Oosthoek encyclopedie

Oosthoek's Uitgevers Mij. N.V (1916-1925)

Gepubliceerd op 12-01-2019

Polyporaceeën

betekenis & definitie

Polyporaceeën - of Gaatjes-Zwammen behooren tot een der grootste families der Hymenomycetes of Vlieszwammen der Klasse Basidiomycetes of Steeltjeszwammen. Zij kenmerken er zich door, dat het sporendragende gedeelte of hymenium, dat meestal aan den onderkant van de vruchtlichamen gezeten is, geen lamellen of plaatjes vertoont, zooals bij de Agaricaceae, doch men vindt daar gaatjes of poriën, welke niets anders zijn dan de uitmondingen van zeer dicht aanééngesloten buisjes. Bij sommige zijn deze poriën wijd en hoekig, zoodat ze min of meer aan honingraat doen denken, bij andere zoo fijn als speldeprikken en alleen met een loupe goed zichtbaar. De buisjes zelf zijn dus loodrecht op het ondervlak geplaatst en verschillen ook in lengte veel bij de verschillende soorten.
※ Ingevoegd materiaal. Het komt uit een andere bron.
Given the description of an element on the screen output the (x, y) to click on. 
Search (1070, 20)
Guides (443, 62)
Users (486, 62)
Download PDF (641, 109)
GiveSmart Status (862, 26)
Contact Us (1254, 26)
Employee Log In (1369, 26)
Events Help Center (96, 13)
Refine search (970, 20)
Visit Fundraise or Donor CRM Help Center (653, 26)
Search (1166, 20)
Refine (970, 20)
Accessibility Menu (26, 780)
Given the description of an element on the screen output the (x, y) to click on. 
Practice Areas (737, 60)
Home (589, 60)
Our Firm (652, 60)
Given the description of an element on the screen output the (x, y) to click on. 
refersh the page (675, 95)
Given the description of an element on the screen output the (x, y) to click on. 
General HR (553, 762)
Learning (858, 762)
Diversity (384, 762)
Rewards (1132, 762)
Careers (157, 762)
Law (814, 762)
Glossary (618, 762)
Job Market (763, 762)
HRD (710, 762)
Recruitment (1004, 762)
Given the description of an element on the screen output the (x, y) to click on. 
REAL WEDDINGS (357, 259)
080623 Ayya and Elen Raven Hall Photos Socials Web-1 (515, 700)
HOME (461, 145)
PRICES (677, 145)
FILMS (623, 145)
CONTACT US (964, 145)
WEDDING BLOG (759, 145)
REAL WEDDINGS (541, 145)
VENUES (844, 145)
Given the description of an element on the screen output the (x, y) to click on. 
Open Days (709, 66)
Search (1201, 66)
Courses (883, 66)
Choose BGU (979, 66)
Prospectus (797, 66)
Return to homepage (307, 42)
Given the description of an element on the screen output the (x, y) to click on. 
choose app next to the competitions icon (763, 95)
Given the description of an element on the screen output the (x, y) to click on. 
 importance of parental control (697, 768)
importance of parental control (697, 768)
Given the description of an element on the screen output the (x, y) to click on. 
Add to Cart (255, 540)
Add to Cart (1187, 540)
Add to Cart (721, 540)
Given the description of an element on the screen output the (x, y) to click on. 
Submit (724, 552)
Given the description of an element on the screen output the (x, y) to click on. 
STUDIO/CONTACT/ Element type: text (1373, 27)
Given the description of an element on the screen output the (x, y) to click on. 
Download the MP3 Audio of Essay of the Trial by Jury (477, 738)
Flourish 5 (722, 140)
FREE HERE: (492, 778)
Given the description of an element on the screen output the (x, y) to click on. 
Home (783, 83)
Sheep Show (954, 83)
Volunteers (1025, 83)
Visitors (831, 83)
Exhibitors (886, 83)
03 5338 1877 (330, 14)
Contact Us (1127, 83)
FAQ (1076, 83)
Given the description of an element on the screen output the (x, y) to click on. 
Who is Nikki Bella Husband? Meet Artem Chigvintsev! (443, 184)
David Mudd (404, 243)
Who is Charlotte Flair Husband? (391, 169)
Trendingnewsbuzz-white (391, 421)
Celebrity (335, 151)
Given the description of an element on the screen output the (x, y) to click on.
Zij vormen in den regel een afzonderlijke laag, die scherp is afgescheiden van het vleesch van het vruchtlichaam ; bij de Boleten laat deze buisjeslaag er zich zelfs zonder moeite van verwijderen. De Boleten, de in ons land meest voorkomende Polyporacee (zie plaat Zwammen I en II), vormen in vele opzichten een afwijkende groep in de P. Alle Boletus-soorten groeien op de aarde, terwijl bijna alle andere P. op boomen, stronken, kortom op hout gevonden worden. De P. zijn ware cosmopolieten; men vindt ze overal in alle luchtstreken, en, vreemd genoeg, wel het meeste èn in de Tropen (waaronder zeer fraaie vormen) èn in het hooge Noorden, o.a. veel in Finland. Behalve de Boleten, komen er in ons land nog 10 geslachten der P. voor. In ons land vindt men alleen onder Boleten eetbare soorten.